====== Input data ======

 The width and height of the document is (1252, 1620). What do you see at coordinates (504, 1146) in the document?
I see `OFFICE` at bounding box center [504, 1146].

======
====== Input data ======

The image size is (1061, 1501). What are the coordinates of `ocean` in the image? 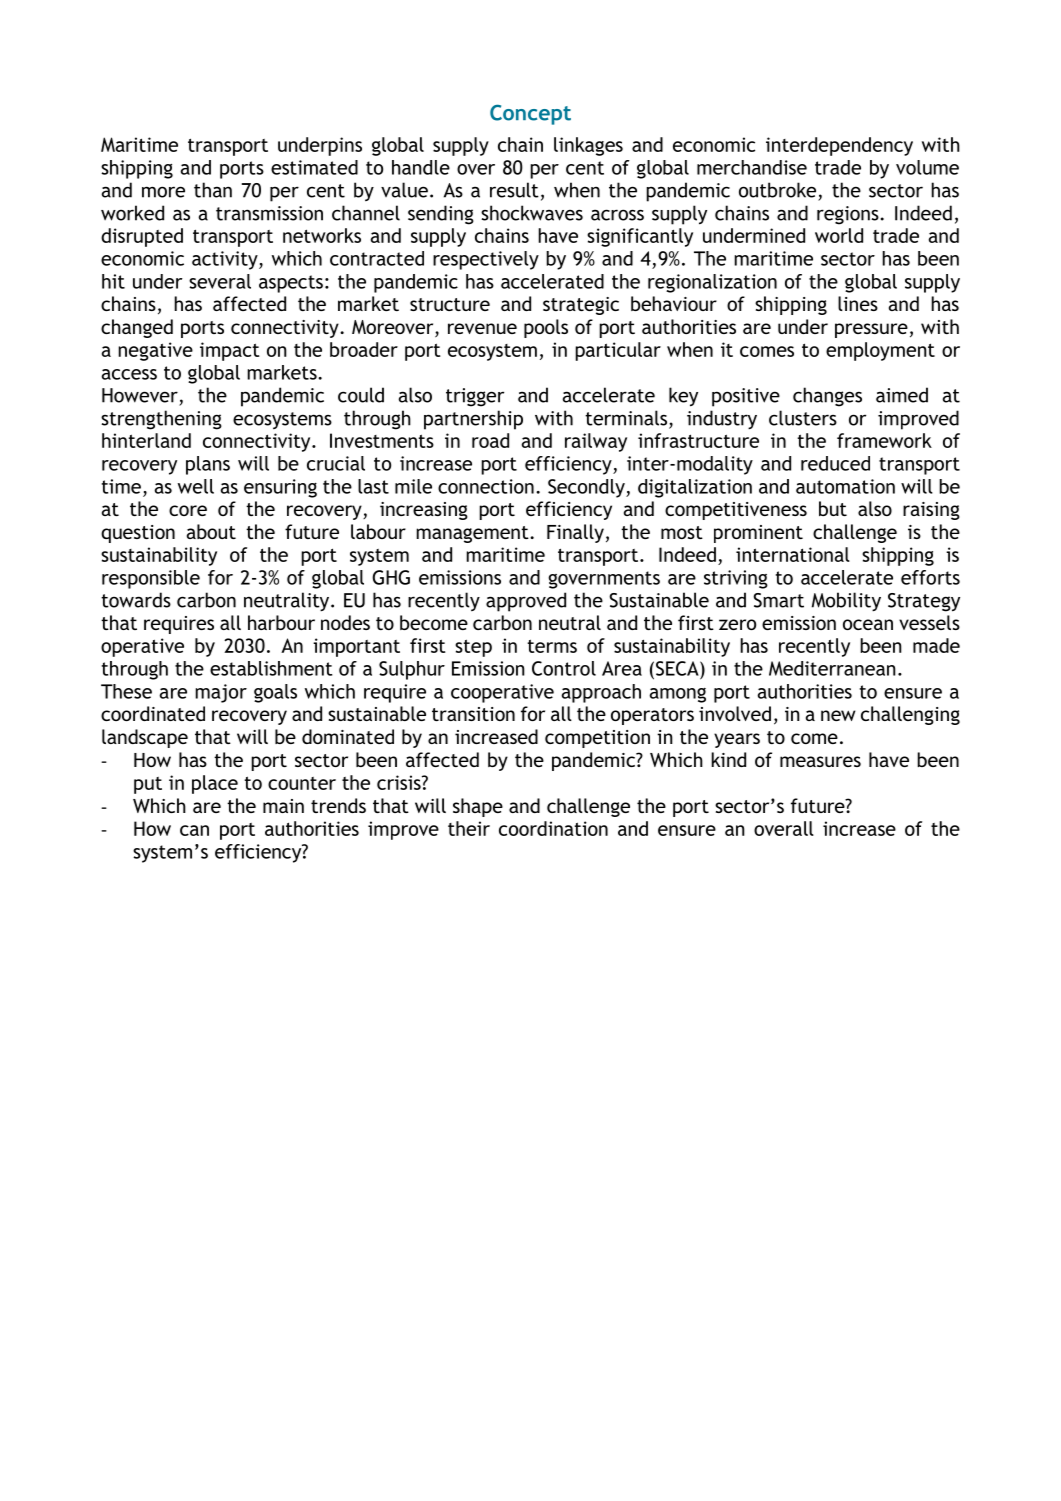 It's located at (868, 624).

======
====== Input data ======

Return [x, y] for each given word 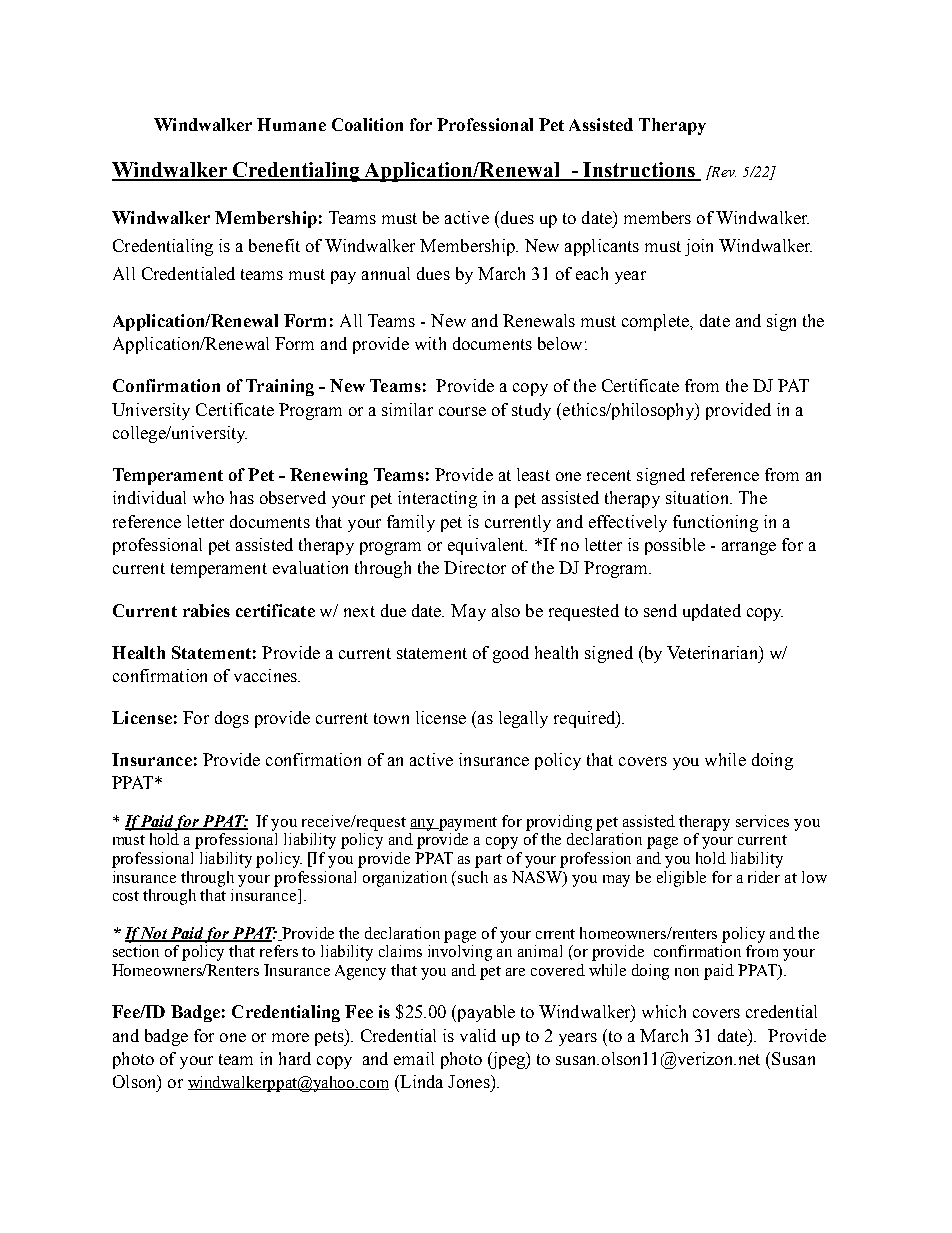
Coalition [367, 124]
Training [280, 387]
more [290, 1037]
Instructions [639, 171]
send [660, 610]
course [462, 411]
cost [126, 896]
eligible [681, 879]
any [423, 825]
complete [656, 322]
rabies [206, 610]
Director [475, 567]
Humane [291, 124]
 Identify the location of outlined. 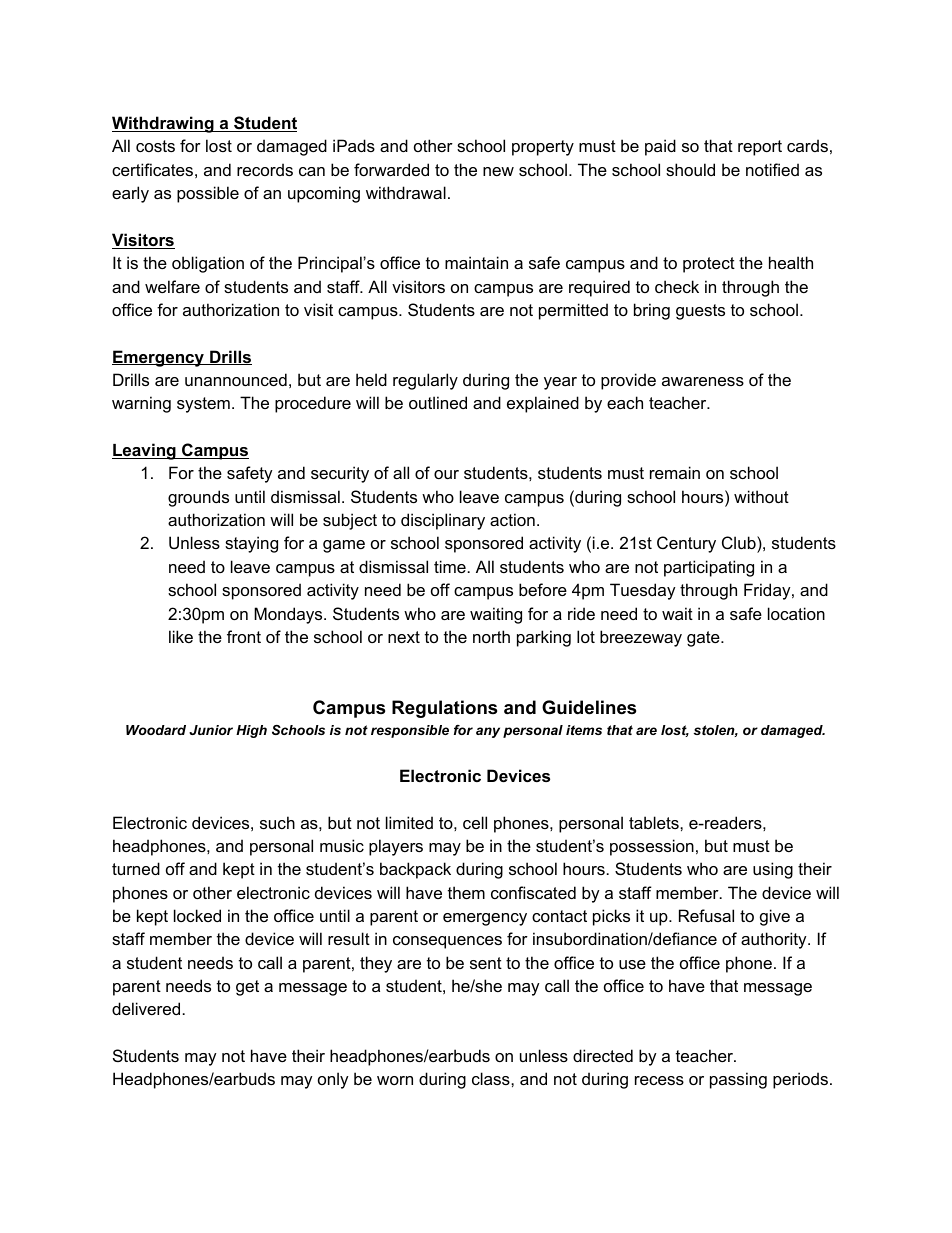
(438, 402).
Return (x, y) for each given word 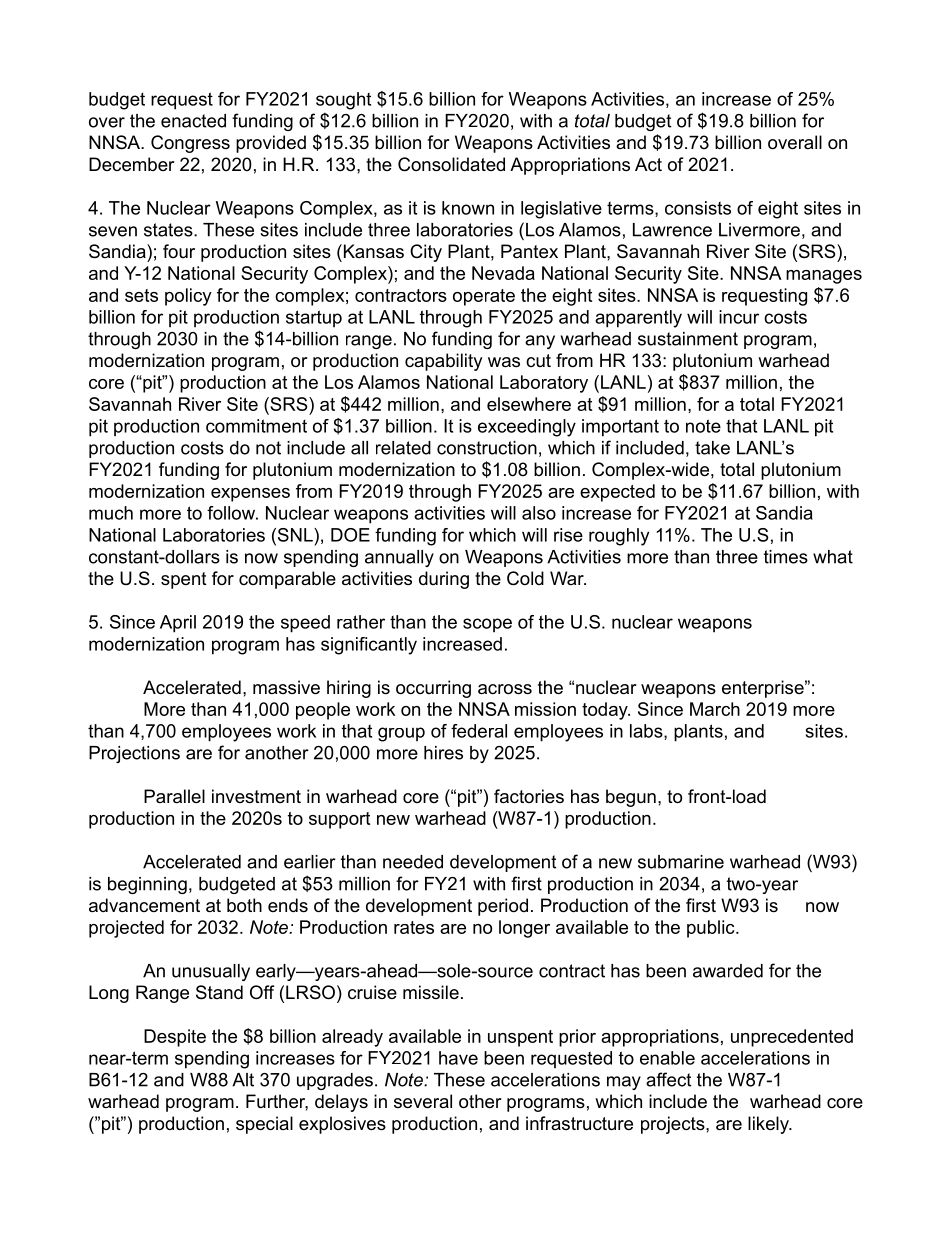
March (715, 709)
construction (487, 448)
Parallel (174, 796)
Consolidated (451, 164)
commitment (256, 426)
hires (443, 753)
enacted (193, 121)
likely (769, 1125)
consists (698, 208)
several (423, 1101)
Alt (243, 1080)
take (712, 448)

======

What is required => Copy out the rows above word for word, beginning with the one that contains "construction (487, 448)" and continuing through the one that contains "take (712, 448)".

Written answer =>
construction (487, 448)
Parallel (174, 796)
Consolidated (451, 164)
commitment (256, 426)
hires (443, 753)
enacted (193, 121)
likely (769, 1125)
consists (698, 208)
several (423, 1101)
Alt (243, 1080)
take (712, 448)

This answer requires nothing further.